LETTERS TO EDITOR

Deadly game goes beyond humiliation


In her tearful interview with The Nation on August 23, Sirisakul Saikua quotes a revealing remark by her red-shirt husband Natthawut.

After being briefly jailed for his part in the 2007 (not 1997) storming of General Prem Tinsulanonda's Si Sao residence, he dismissed the episode as "Just a political game" in which he didn't kill anyone. True, although his wife felt humiliated.

Trouble is, the story doesn't end there. Things got more seriously out of hand earlier this year, when dozens of people did pay with their lives. Was it a game worth dying for?

Citizen Jane

Bangkok

Nothing new about unapologetic BBC

I applaud Manchester United manager Sir Alex Ferguson's stand against talking to the BBC until it has apologised for interfering in the private life of his son. Ferguson says the BBC never apologises. After John Shepherd's valiant attempts to get the BBC to acknowledge that it might possibly have made some mistakes in its reporting in Thailand, it is easy to sympathise with Sir Alex

RICHARD BOWLER

Bangkok

Do they know what's going on in the world?

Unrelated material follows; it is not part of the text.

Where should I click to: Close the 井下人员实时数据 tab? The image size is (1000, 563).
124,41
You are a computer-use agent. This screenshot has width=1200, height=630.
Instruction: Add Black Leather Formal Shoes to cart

Only 11 per cent of Americans read newspapers, the other 89 per cent get politically updated and informed by commercial TV stations, mainly by the constantly expanding Fox News - an expansion probably helped by the many whites who cannot take a black man in office. Only 20 per cent of Americans have a passport. In many European countries it is just the opposite - 80 per cent and more read one or more newspapers and have a passport, which they use.

 Things can go very wrong in a country with a population with little knowledge of the world. Could that explain why "the war president" was elected twice?